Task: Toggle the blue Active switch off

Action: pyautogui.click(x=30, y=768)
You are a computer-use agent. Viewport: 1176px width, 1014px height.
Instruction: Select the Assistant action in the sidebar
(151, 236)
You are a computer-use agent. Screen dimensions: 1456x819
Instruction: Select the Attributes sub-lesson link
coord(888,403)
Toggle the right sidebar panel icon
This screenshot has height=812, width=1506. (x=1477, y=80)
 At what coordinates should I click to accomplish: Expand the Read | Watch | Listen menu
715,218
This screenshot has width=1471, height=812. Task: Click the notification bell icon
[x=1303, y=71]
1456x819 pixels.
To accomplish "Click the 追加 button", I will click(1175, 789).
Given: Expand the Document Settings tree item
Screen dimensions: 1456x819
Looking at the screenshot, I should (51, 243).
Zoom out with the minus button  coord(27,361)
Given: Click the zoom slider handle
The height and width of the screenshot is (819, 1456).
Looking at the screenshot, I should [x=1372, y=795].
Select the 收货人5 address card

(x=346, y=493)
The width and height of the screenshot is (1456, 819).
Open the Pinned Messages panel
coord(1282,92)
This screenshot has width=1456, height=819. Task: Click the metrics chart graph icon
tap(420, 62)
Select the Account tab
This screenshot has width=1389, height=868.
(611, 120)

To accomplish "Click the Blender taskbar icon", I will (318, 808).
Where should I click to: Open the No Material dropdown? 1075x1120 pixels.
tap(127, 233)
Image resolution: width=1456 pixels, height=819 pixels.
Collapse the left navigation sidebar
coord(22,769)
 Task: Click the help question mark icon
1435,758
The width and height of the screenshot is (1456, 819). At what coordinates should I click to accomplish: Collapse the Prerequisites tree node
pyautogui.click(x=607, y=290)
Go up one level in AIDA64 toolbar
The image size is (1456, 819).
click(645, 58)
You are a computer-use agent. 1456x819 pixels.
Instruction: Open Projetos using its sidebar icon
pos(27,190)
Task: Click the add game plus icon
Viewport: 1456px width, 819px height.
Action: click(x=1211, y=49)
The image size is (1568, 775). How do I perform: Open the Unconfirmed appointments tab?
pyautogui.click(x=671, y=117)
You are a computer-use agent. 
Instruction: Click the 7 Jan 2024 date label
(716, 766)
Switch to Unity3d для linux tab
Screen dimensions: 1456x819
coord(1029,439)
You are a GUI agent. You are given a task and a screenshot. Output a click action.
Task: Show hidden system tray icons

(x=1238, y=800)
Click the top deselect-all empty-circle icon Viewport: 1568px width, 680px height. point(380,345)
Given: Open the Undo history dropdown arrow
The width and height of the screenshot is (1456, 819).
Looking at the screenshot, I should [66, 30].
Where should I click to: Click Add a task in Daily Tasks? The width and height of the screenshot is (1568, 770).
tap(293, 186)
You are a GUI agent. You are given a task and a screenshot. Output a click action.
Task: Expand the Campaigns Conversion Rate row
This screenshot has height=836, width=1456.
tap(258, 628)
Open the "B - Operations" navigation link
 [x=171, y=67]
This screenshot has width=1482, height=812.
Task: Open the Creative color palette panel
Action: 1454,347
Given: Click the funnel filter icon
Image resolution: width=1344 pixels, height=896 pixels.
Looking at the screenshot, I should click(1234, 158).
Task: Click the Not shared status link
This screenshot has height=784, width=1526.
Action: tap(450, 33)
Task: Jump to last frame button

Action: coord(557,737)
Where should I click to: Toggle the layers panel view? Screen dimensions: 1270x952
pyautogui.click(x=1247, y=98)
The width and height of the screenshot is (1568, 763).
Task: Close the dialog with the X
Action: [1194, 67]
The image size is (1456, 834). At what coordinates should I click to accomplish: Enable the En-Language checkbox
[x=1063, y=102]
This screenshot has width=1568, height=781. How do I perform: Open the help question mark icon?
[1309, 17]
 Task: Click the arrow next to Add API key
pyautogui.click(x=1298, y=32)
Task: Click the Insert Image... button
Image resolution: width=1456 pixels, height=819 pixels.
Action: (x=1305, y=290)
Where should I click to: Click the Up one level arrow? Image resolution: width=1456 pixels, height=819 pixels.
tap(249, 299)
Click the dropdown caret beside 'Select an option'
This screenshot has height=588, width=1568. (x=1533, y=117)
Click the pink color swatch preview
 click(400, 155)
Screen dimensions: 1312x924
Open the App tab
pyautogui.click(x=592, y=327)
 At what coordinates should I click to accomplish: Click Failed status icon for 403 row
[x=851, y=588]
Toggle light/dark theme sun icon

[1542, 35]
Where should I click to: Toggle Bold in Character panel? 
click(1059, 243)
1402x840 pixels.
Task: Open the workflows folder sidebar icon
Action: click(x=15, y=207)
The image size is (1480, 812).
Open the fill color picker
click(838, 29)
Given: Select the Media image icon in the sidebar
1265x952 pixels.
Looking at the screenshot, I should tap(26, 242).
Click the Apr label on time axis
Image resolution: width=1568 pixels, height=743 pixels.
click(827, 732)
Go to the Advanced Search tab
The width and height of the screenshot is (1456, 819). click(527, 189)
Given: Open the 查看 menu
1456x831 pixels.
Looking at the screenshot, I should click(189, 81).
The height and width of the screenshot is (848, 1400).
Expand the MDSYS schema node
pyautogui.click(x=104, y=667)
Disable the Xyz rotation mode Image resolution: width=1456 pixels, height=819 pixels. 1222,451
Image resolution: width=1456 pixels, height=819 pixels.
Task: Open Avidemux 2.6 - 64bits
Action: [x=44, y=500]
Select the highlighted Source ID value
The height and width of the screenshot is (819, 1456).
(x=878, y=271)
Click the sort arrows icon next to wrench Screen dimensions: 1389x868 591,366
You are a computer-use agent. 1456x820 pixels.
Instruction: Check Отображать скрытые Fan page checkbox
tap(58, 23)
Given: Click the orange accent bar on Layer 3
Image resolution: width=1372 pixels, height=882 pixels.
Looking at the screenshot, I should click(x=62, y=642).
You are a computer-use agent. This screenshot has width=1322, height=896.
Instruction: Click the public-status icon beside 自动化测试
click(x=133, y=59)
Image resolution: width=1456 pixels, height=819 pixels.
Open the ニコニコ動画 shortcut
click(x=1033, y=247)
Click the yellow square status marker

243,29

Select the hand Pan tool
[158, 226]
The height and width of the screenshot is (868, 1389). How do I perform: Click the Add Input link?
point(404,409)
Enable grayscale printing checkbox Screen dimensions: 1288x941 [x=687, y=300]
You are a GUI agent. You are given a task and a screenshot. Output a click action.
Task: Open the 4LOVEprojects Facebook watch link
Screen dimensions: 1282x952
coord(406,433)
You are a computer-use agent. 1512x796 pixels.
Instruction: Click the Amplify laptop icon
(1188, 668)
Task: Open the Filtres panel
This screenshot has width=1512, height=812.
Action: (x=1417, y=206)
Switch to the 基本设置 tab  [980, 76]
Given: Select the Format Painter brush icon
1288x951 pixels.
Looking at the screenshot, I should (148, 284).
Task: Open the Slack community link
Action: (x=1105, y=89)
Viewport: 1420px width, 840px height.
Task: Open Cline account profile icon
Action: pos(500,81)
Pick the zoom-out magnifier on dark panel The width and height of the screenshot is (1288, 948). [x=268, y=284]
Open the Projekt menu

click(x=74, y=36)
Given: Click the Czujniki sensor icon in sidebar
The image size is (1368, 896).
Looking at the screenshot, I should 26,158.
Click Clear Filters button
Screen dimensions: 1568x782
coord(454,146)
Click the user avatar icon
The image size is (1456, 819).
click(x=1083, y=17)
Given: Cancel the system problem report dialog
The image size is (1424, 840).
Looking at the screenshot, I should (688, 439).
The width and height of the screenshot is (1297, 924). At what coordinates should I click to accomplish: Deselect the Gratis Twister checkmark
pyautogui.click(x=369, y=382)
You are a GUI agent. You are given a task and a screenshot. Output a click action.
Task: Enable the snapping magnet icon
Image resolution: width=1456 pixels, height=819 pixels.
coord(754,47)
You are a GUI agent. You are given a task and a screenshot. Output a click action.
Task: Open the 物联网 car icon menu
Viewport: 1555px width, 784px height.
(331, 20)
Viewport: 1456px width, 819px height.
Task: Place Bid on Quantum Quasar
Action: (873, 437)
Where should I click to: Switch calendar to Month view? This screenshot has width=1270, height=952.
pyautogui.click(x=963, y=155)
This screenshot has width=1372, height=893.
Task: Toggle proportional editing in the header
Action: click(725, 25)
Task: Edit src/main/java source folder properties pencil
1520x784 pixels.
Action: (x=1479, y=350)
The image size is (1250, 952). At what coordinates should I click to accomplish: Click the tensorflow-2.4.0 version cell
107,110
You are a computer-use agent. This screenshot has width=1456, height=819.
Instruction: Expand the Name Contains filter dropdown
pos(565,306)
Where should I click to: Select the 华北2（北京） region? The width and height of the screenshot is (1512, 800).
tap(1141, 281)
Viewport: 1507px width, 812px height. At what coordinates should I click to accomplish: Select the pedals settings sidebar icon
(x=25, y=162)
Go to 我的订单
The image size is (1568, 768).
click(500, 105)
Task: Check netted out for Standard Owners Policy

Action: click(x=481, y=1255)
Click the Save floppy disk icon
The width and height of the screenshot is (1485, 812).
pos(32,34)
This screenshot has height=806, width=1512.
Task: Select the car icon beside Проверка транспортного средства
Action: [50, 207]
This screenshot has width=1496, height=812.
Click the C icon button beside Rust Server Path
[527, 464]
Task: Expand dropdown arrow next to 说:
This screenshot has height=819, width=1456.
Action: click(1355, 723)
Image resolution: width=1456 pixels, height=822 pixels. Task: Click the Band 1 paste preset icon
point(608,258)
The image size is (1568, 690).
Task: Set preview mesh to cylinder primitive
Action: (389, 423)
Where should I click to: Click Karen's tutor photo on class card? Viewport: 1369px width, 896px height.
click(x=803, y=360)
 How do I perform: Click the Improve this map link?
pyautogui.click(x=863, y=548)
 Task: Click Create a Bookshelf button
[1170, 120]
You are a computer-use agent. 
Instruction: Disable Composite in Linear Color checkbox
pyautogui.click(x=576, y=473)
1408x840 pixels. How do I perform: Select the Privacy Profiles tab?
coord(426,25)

•••••

- **About this exercise**:
Could you return exactly the lines above from the line with "Given: Open the Undo history dropdown arrow" to the line with "Task: Click the Not shared status link", both included, and nothing else?

- **Result for this task**:
Given: Open the Undo history dropdown arrow
The width and height of the screenshot is (1456, 819).
Looking at the screenshot, I should [66, 30].
Where should I click to: Click Add a task in Daily Tasks? The width and height of the screenshot is (1568, 770).
tap(293, 186)
You are a GUI agent. You are given a task and a screenshot. Output a click action.
Task: Expand the Campaigns Conversion Rate row
This screenshot has height=836, width=1456.
tap(258, 628)
Open the "B - Operations" navigation link
 [x=171, y=67]
This screenshot has width=1482, height=812.
Task: Open the Creative color palette panel
Action: 1454,347
Given: Click the funnel filter icon
Image resolution: width=1344 pixels, height=896 pixels.
Looking at the screenshot, I should click(1234, 158).
Task: Click the Not shared status link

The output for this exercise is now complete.